*Texte proposé*
# # # # # # #
La différence la plus flagrante entre mon frère et moi, dans notre relation avec nos parents maintenant que nous sommes bien avancés dans la trentaine, tient en la différence de proximité géographique, et d’implication personnelle qui en découle. J’ai toujours oscillé entre indifférence autocentrée et culpabilité paralysante, depuis l’enfance, dans ma relation avec mes proches. Ce qui, je m’en rends bien compte, fait de moi une personnalité à haut potentiel toxique. Je vais par exemple porter une attention très poussée à des rites de passage et des moments exceptionnels comme les mariages, les remises de diplômes, les enterrements ou les déménagements, mais ne vais pas être foutu d’avoir le réflexe de téléphoner à ma mère tous les deux jours juste comme ça, pour savoir si elle va bien. A son grand dam.

 

Mon frère, c’est l’inverse : vivant si près, il est présent, donne des coups de main pour des réparations, des courses, tondre la pelouse, accompagner chez le médecin, bref du soutien logistique et affectif, en « présentiel », ce que je ne peux apporter. Mais dès qu’on passe sur des trucs un peu plus « ritualisés », ça lui casse les couilles et il démissionne immédiatement, indiquant qu’il refuse de se rendre à un anniversaire ou de se déplacer pour un déménagement dans une autre région. Je ne l’en blâme pas : il en fait déjà beaucoup, et il a ses propres raisons de mettre ces limites-là. Il fait les efforts essentiels, je fais les efforts superflus.

 

J’ai la chance, je le mesure, d’avoir une histoire familiale assez lisible et documentée, avec un accès assez facile à d’autres « branches ». Mon grand-père paternel s’intéressait à la généalogie et, avant que les outils web d’aujourd’hui permettent de retrouver plein de gens et d’archives, il avait bien avancé de son vivant sur son propre arbre. J’étais un de ses rares petits-fils à s’intéresser au boulot qu’il avait abattu sur ce front-là. Ainsi du côté de mon père, il y a beaucoup d’infos, de cousins, de cousines, d’oncles et de tantes qui sont faciles à recontacter aujourd’hui. Du côté de ma mère, en revanche, c’est plus compliqué, vu que personne ne parle français et que les contacts avec les oncles, tantes et cousins restés à l’étranger sont très espacés. Les derniers courriers de Pologne reçus par sa mère datent des années 80-90, je n’ai jamais trop compris pourquoi elle ne semblait ni nostalgique ni désireuse d’y retourner, ne serait-ce que pour de courts séjours. Pourquoi n’a-t-elle jamais remis les pieds en Pologne, que sont devenus ses frères et soeurs et leurs enfants, qui détient encore des souvenirs de sa vie avant la France : avec ma grand-mère maternelle a probablement disparu tout un pan de l’histoire familiale, avec lequel je serais bien en peine de me reconnecter aujourd’hui, n’ayant ni noms ni adresses. C’est légèrement moins compromis du côté du père de ma mère : il a disparu il y a longtemps, mais les frères, sœurs, neveux, nièces et cousins n’ont jamais, bizarrement, perdu le numéro de téléphone de ma mère, leur nièce ou cousine qui séjourna parfois chez eux dans les années 60, pendant les vacances scolaires. Les contacts sont très sporadiques, se limitant désormais à des faire-parts de mariages ou de décès, en néerlandais, auxquels je ne comprends pas grand-chose, et une expédition de quarante-huit heures pour mes parents lorsque l’enterrement le « justifie » aux yeux de ma mère (en gros, les personnes dont elle a quand même des souvenirs un peu précis, et pas les lointains cousins ou pièces rapportées pour lesquels elle estime ne recevoir qu’un faire-part de politesse, pour la forme). Mais il y en a toujours.
# # # # # # #
*Données fournies*
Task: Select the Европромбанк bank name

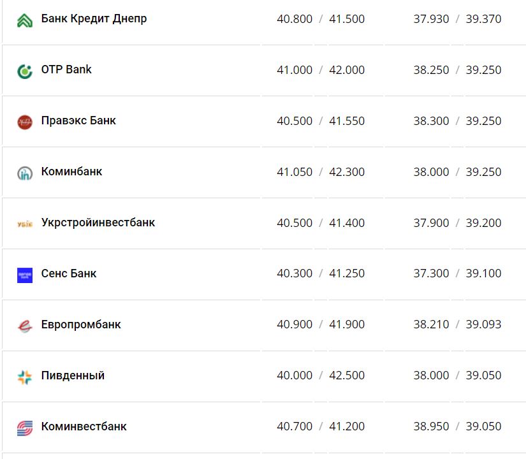Action: [x=81, y=324]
# # # # # # #
*Exercices proposés*
1/ Recopiez le passage du texte allant de « Mon frère, c’est » jusqu'à « les efforts superflus. » inclus, en remplaçant « la pelouse » par « le jardin ».
2/ Traduisez en anglais cette phrase du texte : « Il fait les efforts essentiels, je fais les efforts superflus. »
Les lignes fournies ne sont pas nécessaires pour réaliser ces exercices.

*Liste des corrigés*
1/
Mon frère, c’est l’inverse : vivant si près, il est présent, donne des coups de main pour des réparations, des courses, tondre le jardin, accompagner chez le médecin, bref du soutien logistique et affectif, en « présentiel », ce que je ne peux apporter. Mais dès qu’on passe sur des trucs un peu plus « ritualisés », ça lui casse les couilles et il démissionne immédiatement, indiquant qu’il refuse de se rendre à un anniversaire ou de se déplacer pour un déménagement dans une autre région. Je ne l’en blâme pas : il en fait déjà beaucoup, et il a ses propres raisons de mettre ces limites-là. Il fait les efforts essentiels, je fais les efforts superflus.

2/ He makes the essential efforts; I make the superfluous ones.